§ REQUIRED TASKS:
A - Answer these questions using the scheduler library passage below:
(i) What does the passage name as an ideal example of workloads that must run in many iterations in a given amount of realtime?
(ii) What is the DAGFrameScheduler a variation on?
(iii) According to the passage, when does contention occur once synchronization is moved onto each iWorkUnit?
B - Could you give again, word for word, the part of the scheduler library passage below from "The internal work" to "to a FrameScheduler."?

§ PASSAGE SHOWN:
——

This attempts to provide a multithreading solution for workloads that must be run in many iterations in a given amount of realtime. Games are an ideal example. Every frame a video game must update physics simulations, make AI decisions, accept/interpret user input, enforce game rules, perform dynamic I/O and render it to the screen all while maintaining a smooth FrameRate and do that while minimizing drain to batteries on portable devices (sometimes without even knowing if the device is portable).

This library accomplishes those goals by removing the conventional mutlithreading primitives that so many developers have come to fear, loathe, or misunderstand. Mutexes, threads, memory fences, thread_local storage, atomic variables, and all the pitfalls that come with them are replaced by a small set of of primitives that provide all the required sophistication a typical multi-threaded application requires. It does this using a new kind of iWorkUnit, Double Buffering, a strong concept of dependencies and a FrameScheduler that uses heuristics to decide how to run it all without exposing needless complexity to the application developer.

Algorithm Overview

The DAGFrameScheduler is a variation on a common multithreaded work queue. It seeks to avoid its pitfalls, such as non-determinism, thread contention, and lackluster scalability while keeping its advantages including simplicity, understandiblity, and low overhead.

With this algorithm very few, if any, calls will need to be made to the underlying system for synchronization of the actual work to be performed. Instead, this library will provide limited (not always, but for constistent workloads) deterministic ordering of iWorkUnit execution through a dependency feature. Having the knowledge that one iWorkUnit will complete after another allows for resources to be used without using expensive and complex synchronization mechansisms like mutexes, semaphores, or even an Atomic Compare And Swaps. These primitives are provided to allow use of this library in advanced ways for developers who are already familiar with multithreaded systems.

The internal work queue is not changed while a frame is executing. Because it is only read, each thread can pick its own work. Synchronization still needs to occur, but it has been moved onto each iWorkUnit amd is managed with atomic CPU operations. Like this, contention is less frequent occurring only when threads simultaneously attempt to start the same iWorkUnit. This consumes far less time because atomic operations are CPU instructions instead of Operating System calls. This is managed by the library, so individual iWorkUnits do not need to worry synchronization beyond telling each iWorkUnit about its data dependencies and making sure all the iWorkUnits are added to a FrameScheduler.

Broken Algorithms

To understand why a new multithreading system is needed, it is helpful to look at other methods of threading that have been used in the past. This can give us an understanding of what they lack or how they aren't ideal for the kinds of work this algorithm is intended for. This overview is intentionally simplified. There are variations on many of these algorithms that can fix some of the problems presented. Despite these workarounds there are fundamental limitations that prevent these algorithms from being ideal for video games, simulations and similar tasks. These threading models aren't necessarily broken, as some of these clearly have a place in software development. Many of these require complex algorithms, require subtle knowledge, or simply aren't performant enough for realtime environments.

——

§ DATASET:
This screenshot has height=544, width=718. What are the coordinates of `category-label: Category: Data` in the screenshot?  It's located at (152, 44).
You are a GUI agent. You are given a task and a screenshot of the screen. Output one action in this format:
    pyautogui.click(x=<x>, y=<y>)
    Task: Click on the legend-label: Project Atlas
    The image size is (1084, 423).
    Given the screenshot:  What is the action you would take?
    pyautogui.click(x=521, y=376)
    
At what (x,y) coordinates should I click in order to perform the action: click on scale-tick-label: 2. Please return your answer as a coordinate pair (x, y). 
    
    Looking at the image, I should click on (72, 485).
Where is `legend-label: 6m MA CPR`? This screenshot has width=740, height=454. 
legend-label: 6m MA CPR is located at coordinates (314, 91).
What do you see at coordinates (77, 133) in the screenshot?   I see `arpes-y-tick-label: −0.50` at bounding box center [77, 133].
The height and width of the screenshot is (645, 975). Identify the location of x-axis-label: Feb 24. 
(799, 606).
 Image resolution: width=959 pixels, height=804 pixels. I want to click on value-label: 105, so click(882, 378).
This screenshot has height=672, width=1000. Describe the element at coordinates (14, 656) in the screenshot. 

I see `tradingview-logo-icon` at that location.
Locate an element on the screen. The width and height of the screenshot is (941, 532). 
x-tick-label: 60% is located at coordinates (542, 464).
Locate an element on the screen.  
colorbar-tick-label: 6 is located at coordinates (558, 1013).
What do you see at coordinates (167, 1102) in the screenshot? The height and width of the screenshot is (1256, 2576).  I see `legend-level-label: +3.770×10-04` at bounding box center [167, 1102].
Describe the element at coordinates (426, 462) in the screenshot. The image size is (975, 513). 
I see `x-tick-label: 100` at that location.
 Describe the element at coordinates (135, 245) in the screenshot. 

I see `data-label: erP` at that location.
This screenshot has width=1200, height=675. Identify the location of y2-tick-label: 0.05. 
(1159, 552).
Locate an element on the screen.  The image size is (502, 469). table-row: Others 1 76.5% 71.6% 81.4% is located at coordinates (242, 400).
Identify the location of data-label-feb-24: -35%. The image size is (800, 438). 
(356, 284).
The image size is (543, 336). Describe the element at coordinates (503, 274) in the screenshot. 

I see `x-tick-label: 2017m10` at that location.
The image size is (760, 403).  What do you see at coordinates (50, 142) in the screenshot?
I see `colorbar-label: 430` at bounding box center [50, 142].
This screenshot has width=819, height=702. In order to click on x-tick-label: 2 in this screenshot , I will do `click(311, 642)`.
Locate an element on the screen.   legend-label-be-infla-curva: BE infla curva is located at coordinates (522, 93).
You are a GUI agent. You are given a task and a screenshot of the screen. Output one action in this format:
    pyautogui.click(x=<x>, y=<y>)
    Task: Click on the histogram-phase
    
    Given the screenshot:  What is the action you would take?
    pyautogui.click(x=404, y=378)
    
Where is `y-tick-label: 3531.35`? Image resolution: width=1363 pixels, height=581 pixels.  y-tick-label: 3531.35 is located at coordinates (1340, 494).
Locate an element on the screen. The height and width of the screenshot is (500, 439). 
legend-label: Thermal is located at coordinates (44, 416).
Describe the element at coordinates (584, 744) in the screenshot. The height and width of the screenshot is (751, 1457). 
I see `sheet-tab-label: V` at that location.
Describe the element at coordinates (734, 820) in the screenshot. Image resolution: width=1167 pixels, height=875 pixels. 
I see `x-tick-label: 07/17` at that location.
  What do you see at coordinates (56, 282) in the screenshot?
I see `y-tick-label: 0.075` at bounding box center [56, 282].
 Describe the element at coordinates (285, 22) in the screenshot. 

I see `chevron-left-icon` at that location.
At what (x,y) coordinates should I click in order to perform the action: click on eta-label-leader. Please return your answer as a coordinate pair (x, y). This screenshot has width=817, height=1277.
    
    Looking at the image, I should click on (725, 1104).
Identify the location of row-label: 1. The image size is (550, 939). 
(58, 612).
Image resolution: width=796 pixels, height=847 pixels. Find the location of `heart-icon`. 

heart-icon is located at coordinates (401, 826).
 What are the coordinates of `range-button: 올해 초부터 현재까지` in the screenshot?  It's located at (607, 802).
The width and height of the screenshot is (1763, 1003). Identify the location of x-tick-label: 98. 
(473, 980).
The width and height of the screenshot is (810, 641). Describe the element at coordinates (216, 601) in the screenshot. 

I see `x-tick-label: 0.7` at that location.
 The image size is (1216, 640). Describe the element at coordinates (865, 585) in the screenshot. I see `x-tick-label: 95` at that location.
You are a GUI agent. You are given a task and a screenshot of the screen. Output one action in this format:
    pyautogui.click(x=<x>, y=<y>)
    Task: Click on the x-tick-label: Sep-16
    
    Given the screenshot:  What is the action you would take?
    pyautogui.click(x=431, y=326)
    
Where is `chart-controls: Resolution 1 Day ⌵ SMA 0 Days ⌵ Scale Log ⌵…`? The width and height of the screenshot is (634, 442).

——

§ EXERCISE ANSWERS:
A -
(i) Games.
(ii) A common multithreaded work queue.
(iii) Only when threads simultaneously attempt to start the same iWorkUnit.

B -
The internal work queue is not changed while a frame is executing. Because it is only read, each thread can pick its own work. Synchronization still needs to occur, but it has been moved onto each iWorkUnit amd is managed with atomic CPU operations. Like this, contention is less frequent occurring only when threads simultaneously attempt to start the same iWorkUnit. This consumes far less time because atomic operations are CPU instructions instead of Operating System calls. This is managed by the library, so individual iWorkUnits do not need to worry synchronization beyond telling each iWorkUnit about its data dependencies and making sure all the iWorkUnits are added to a FrameScheduler.